Dataset entries
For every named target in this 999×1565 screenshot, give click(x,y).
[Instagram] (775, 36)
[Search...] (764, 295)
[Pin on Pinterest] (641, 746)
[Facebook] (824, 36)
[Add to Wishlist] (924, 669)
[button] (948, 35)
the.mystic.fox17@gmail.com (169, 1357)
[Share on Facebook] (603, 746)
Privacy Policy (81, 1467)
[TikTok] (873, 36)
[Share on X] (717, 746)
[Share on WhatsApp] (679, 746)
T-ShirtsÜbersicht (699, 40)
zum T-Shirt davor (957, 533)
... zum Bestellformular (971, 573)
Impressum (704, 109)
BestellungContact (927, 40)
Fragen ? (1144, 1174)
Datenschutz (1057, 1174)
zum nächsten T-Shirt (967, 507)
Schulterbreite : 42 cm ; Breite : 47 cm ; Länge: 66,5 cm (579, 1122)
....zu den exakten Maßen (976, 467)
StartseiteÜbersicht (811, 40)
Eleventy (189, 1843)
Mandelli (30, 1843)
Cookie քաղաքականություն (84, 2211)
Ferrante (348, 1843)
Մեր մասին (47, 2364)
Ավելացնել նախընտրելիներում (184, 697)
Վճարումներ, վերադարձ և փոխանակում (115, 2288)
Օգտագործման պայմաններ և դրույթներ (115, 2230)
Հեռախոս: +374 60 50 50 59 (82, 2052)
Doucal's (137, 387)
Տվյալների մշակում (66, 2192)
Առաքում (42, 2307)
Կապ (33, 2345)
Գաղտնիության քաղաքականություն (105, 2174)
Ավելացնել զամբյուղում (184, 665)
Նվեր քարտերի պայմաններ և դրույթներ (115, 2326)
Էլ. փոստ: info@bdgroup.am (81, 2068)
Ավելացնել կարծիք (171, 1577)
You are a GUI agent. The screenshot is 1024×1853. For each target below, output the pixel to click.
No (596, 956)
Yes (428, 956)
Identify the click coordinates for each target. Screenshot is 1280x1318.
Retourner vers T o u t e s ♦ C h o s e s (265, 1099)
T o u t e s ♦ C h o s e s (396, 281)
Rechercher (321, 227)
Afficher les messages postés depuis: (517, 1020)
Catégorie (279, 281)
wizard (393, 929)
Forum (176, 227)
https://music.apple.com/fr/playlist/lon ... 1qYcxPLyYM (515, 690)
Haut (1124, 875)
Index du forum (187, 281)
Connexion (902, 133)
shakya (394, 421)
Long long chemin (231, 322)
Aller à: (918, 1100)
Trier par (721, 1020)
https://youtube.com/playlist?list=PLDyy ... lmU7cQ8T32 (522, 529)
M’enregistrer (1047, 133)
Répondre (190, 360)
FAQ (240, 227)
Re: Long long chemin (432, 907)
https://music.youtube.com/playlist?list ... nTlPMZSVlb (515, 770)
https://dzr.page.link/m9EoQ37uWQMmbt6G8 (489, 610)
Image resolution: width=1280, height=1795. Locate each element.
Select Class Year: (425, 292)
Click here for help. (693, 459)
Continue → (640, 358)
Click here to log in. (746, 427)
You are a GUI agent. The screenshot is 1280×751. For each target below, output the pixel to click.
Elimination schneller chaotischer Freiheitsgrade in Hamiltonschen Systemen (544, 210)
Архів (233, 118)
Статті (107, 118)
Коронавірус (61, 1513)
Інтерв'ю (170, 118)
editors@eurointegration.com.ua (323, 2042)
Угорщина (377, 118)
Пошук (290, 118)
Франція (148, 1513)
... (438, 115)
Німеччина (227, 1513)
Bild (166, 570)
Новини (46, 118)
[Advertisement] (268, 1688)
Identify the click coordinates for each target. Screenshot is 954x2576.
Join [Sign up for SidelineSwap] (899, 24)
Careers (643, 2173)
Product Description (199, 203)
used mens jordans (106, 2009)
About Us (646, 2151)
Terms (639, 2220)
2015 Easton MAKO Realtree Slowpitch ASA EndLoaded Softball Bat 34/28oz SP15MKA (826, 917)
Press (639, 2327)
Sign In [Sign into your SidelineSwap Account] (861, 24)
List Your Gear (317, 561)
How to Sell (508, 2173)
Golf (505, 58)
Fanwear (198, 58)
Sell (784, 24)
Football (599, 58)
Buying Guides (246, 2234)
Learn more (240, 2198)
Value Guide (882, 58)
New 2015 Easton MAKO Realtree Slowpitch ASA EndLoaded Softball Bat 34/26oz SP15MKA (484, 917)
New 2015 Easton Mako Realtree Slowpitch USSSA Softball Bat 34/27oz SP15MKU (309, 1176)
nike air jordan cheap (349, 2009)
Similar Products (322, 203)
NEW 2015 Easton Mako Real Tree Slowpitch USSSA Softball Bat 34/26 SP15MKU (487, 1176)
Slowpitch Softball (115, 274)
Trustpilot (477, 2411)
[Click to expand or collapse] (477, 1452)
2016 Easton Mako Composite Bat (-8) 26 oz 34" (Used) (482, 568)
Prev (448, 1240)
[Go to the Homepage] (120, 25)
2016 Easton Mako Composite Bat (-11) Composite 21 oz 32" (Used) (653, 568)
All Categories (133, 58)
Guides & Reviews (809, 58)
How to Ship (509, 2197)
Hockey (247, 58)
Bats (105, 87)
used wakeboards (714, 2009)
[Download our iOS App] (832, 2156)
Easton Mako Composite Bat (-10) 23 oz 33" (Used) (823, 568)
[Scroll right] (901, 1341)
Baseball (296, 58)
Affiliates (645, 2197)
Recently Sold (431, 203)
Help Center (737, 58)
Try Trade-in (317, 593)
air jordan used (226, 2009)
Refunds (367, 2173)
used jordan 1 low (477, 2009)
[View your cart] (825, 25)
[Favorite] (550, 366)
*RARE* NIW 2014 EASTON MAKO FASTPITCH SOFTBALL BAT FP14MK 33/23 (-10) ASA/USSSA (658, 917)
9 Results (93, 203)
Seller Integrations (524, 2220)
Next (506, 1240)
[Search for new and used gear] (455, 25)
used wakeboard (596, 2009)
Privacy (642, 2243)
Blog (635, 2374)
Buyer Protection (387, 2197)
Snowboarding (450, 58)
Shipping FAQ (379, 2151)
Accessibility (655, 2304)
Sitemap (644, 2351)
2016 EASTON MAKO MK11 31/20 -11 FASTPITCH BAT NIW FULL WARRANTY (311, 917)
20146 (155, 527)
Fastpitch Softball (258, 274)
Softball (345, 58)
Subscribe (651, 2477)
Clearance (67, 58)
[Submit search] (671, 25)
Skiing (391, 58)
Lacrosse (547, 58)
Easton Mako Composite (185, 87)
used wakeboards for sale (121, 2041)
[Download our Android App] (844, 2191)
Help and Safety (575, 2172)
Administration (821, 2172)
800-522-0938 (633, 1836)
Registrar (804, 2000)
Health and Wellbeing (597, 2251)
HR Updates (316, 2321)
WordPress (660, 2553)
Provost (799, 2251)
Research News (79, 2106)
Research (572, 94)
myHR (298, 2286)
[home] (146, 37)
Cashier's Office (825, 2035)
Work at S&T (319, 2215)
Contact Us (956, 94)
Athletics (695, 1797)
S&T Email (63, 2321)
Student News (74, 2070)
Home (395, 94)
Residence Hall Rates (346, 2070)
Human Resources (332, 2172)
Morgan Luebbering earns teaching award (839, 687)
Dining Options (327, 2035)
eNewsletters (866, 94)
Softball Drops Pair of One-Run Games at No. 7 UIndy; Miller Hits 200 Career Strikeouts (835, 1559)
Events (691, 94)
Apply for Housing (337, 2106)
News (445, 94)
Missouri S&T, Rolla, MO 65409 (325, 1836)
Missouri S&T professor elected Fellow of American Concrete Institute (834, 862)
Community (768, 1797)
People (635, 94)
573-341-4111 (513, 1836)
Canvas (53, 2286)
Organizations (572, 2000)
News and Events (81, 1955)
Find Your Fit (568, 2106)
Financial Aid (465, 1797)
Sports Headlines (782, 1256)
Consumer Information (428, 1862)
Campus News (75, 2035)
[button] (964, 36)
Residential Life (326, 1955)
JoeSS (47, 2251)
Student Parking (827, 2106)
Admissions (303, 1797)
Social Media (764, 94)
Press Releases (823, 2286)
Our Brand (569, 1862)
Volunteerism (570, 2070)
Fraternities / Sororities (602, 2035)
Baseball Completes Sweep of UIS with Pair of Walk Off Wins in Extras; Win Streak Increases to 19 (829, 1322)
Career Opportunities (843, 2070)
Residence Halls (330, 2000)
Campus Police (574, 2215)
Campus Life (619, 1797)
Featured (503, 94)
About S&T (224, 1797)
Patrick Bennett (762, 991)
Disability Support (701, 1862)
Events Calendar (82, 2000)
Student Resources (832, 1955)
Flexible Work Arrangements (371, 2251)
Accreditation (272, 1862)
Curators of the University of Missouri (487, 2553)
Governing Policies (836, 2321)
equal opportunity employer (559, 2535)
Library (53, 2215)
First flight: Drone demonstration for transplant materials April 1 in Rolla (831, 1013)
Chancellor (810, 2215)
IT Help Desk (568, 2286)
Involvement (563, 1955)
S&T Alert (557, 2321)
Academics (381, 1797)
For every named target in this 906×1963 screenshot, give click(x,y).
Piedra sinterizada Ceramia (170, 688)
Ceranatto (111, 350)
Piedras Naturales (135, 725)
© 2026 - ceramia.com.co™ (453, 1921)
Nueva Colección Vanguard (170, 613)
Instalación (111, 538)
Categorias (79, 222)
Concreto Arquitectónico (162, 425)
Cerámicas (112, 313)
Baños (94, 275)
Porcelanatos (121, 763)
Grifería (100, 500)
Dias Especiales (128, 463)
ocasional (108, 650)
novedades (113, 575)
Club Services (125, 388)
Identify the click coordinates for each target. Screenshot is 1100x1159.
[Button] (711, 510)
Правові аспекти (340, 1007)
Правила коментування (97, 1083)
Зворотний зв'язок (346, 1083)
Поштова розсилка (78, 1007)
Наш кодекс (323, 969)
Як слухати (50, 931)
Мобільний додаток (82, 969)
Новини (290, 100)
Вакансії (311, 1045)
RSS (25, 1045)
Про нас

### Your instructions
Please give the rows from the one containing "https://music.apple.com/fr/playlist/lon ... 1qYcxPLyYM" through the one containing "Golf (505, 58)", both included, as a JSON list of strings with one string per line and blank lines left out.

### Correct answer
[
  "https://music.apple.com/fr/playlist/lon ... 1qYcxPLyYM (515, 690)",
  "Haut (1124, 875)",
  "Index du forum (187, 281)",
  "Connexion (902, 133)",
  "shakya (394, 421)",
  "Long long chemin (231, 322)",
  "Aller à: (918, 1100)",
  "Trier par (721, 1020)",
  "https://youtube.com/playlist?list=PLDyy ... lmU7cQ8T32 (522, 529)",
  "M’enregistrer (1047, 133)",
  "Répondre (190, 360)",
  "FAQ (240, 227)",
  "Re: Long long chemin (432, 907)",
  "https://music.youtube.com/playlist?list ... nTlPMZSVlb (515, 770)",
  "https://dzr.page.link/m9EoQ37uWQMmbt6G8 (489, 610)",
  "Image resolution: width=1280, height=1795. Locate each element.",
  "Select Class Year: (425, 292)",
  "Click here for help. (693, 459)",
  "Continue → (640, 358)",
  "Click here to log in. (746, 427)",
  "You are a GUI agent. The screenshot is 1280×751. For each target below, output the pixel to click.",
  "Elimination schneller chaotischer Freiheitsgrade in Hamiltonschen Systemen (544, 210)",
  "Архів (233, 118)",
  "Статті (107, 118)",
  "Коронавірус (61, 1513)",
  "Інтерв'ю (170, 118)",
  "editors@eurointegration.com.ua (323, 2042)",
  "Угорщина (377, 118)",
  "Пошук (290, 118)",
  "Франція (148, 1513)",
  "... (438, 115)",
  "Німеччина (227, 1513)",
  "Bild (166, 570)",
  "Новини (46, 118)",
  "[Advertisement] (268, 1688)",
  "Identify the click coordinates for each target. Screenshot is 954x2576.",
  "Join [Sign up for SidelineSwap] (899, 24)",
  "Careers (643, 2173)",
  "Product Description (199, 203)",
  "used mens jordans (106, 2009)",
  "About Us (646, 2151)",
  "Terms (639, 2220)",
  "2015 Easton MAKO Realtree Slowpitch ASA EndLoaded Softball Bat 34/28oz SP15MKA (826, 917)",
  "Press (639, 2327)",
  "Sign In [Sign into your SidelineSwap Account] (861, 24)",
  "List Your Gear (317, 561)",
  "How to Sell (508, 2173)",
  "Golf (505, 58)"
]